The majority of first-year reports were filed by large employers, particularly in the construction and manufacturing industries, according to OSHA. On the hospitalization side, 26% of the reports were filed by employers in the manufacturing sector, while 19% were filed by those in the construction industry — the largest sources of reports. Manufacturers were also responsible for 57% of the amputation reports filed with the agency.

“Those people are the ones who know what's going on with OSHA because they've been putting up with this forever,” said Valerie Butera, a Washington-based member of the labor and employment practice of Epstein Becker & Green P.C. “Michaels believes that people just don't know about the rule, so he intends on doing all kinds of outreach to help employers learn that all employers have to do this reporting if the incident qualifies. It will be interesting to see how successful they're going to be with their outreach and education programs.”

Some employers are also choosing not to report because they perceive the cost of not reporting to be low, Mr. Michaels said. However, OSHA is more likely to cite employers for nonreporting in the second year, and the agency recently increased the penalty for not reporting a severe injury to as much as $7,000 from $1,000, with fines expected to increase further when higher penalty levels approved by Congress last year take effect, he said.

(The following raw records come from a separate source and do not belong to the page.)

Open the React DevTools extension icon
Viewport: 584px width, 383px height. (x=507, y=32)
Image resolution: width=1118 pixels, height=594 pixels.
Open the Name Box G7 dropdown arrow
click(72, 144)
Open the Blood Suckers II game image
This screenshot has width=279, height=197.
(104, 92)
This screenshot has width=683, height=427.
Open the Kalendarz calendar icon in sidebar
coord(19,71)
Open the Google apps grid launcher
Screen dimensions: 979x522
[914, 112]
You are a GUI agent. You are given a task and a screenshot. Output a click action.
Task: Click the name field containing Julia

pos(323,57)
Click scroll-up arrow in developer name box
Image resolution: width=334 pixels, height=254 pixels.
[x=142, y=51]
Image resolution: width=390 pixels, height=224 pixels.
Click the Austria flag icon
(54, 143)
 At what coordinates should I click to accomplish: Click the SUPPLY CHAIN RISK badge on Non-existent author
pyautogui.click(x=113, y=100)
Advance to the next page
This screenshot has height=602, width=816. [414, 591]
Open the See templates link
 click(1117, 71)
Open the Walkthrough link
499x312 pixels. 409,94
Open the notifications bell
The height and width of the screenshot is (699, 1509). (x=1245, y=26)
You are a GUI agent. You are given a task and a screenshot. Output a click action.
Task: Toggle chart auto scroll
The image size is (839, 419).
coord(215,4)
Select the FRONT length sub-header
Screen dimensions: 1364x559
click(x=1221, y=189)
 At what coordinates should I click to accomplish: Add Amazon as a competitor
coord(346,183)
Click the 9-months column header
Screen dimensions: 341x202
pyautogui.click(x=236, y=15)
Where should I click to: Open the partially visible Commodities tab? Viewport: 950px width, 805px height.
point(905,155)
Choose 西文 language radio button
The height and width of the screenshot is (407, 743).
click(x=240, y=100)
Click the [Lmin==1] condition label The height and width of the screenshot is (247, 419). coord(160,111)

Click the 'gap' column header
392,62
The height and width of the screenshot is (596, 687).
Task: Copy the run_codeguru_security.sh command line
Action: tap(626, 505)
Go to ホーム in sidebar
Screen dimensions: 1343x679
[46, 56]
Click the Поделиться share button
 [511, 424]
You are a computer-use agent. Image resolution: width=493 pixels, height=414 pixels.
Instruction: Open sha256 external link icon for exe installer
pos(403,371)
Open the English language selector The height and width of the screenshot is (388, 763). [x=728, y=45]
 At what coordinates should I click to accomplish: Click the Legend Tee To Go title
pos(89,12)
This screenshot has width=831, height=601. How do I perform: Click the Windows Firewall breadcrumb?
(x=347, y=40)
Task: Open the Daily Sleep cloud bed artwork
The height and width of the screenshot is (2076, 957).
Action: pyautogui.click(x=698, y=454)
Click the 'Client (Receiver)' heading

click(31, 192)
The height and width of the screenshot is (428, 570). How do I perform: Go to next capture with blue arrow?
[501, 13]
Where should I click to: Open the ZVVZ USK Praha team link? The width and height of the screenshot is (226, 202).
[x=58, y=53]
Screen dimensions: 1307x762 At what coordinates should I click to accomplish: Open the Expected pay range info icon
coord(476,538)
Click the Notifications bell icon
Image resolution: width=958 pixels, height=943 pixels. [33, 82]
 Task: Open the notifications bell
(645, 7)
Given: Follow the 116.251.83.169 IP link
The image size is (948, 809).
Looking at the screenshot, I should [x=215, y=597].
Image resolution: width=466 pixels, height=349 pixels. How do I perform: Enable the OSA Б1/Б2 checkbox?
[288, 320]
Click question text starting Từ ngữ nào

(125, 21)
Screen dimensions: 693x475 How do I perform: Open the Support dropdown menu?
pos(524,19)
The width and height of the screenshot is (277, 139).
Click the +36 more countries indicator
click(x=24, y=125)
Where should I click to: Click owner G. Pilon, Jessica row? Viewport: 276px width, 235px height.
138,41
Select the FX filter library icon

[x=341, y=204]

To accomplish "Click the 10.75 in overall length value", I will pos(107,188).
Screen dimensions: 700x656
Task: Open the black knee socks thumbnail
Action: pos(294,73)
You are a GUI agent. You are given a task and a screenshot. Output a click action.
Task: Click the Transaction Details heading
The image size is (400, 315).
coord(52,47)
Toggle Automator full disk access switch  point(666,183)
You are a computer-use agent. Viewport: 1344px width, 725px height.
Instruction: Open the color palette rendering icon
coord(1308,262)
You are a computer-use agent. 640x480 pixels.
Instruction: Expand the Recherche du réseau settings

The agency responded to 62% of the reports filed last year by asking employers to conduct their own incident investigations — known as rapid response investigations — and propose remedies to prevent future injuries rather than sending OSHA inspectors to the scene, according to the report.

Mr. Michaels has said that the agency would not use the information gathered in these rapid response investigations to issue citations and fines — a pledge that some employer representatives view skeptically.

OSHA found some employers exceeded the agency's requirements to protect workers from future incidents, while others attempted to hide hazards and continue practices that put employees at risk, according to the report.

In one example, a manufacturer tried to conceal an entire production line from agency inspectors after a staffing agency reported the amputation of a worker's finger. In another example, the employer delayed reporting a fall injury for three days while he bought the required protection and coached other employees to claim they had the protection all along and blame the injured worker for not wearing it.